Winfield Scott Featherston
Mississippi, The Heart of the South, Vol. II, Chapter XLIV, pages 692-693, by Dunbar Rowland, LL.D., Director of the MS State Dept. of Archives and History. Chicago-Jackson: The S.J. Clarke Publishing Company, 1925.
Alexander K. McClung was nominated by the Whigs as congressman from the second district, and Winfield Scott Featherston, a young lawyer from Houston, was put forward by the Democrats. Colonel McClung, one of the heroes of Monterey and, like Jefferson Davis, a native of Kentucky and educated in her schools, was also a brilliant newspaper man of more mature years than his fellow officer of the Mississippi Rifles. Reuben Davis says of Featherston and McClung in his Recollections:
"They were both able stump speakers, fluent and well informed upon the political history of the country, and each could point to a brilliant service on the battlefield.
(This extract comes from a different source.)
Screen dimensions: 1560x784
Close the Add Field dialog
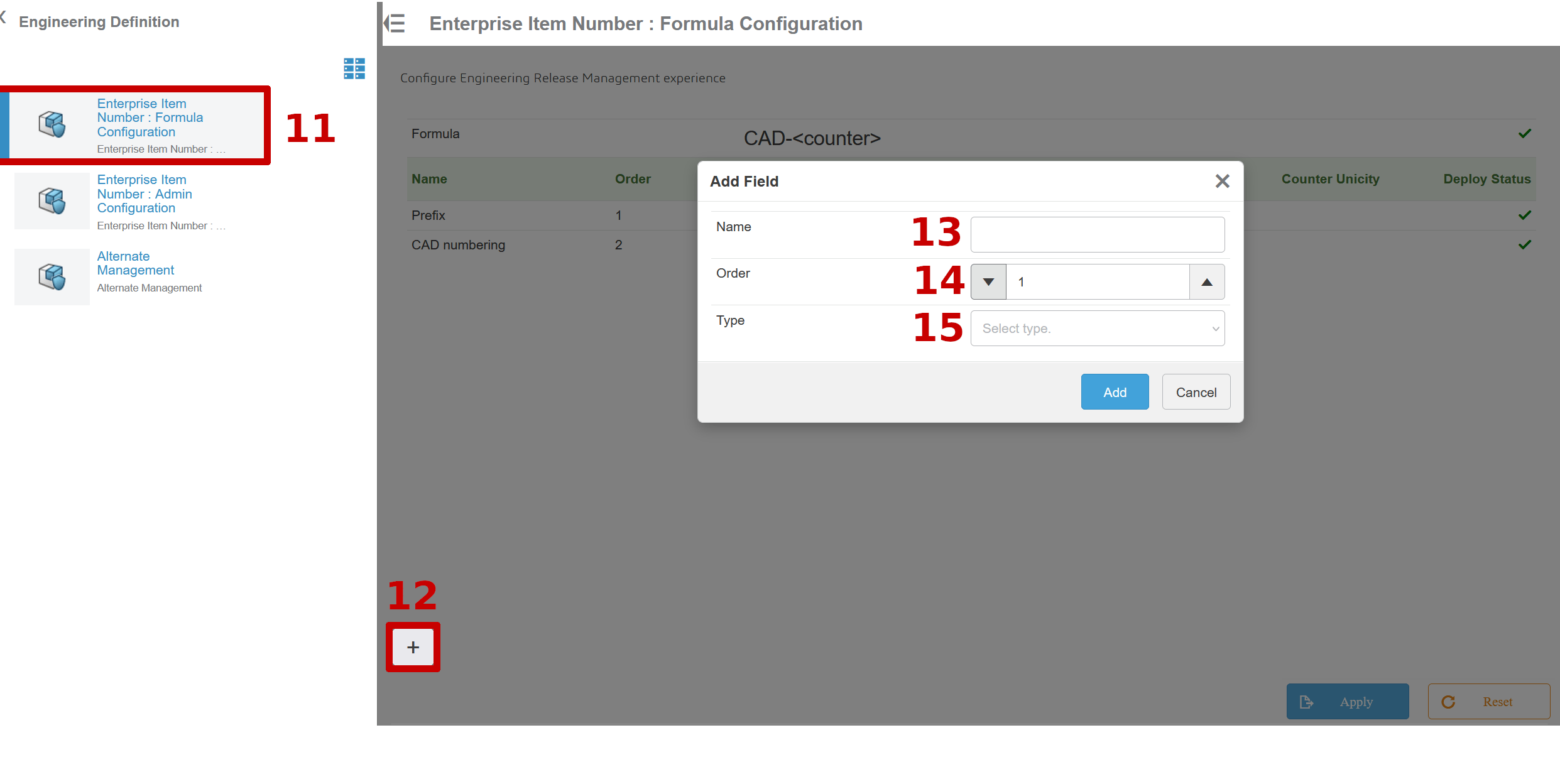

Colonel McClung had been side by side with Col. Jefferson Davis in the splendid charge of the First Mississippi regiment at Monterey and had been severely wounded upon the walls of the fort. This wound had confined him to his room for six months and he pointed to the crutches upon which he leaned as being in themselves sufficient tokens of his claims upon the popular vote, he feeling himself in no wise inferior to Featherston in honesty or intellect. It was manifest that a strong sympathy was everywhere felt for the crippled hero, but this was overcome by the paramount consideration of individual loyalty to party and Featherston was elected. Very possibly it is from this defeat, which he took much to heart, that we may date the first symptoms of that deep melancholy which afterward clouded the noble spirit of McClung, and which culminated in the awful tragedy of his self-inflicted death." Featherston’s star was just rising. He made a fine congressman, was re-elected and a decade afterward entered his career as one of the foremost commanders of the Confederate army.
Before the conclusion of Governor Brown’s term as Governor, in the McClung-Featherston campaign, the chief executive was elected as the representative in congress from the fourth district. Jacob Thompson, chosen to represent the first district, was also a Democrat. The only Whig representative elected was Patrick W. Tompkins, of Vicksburg, from the third district.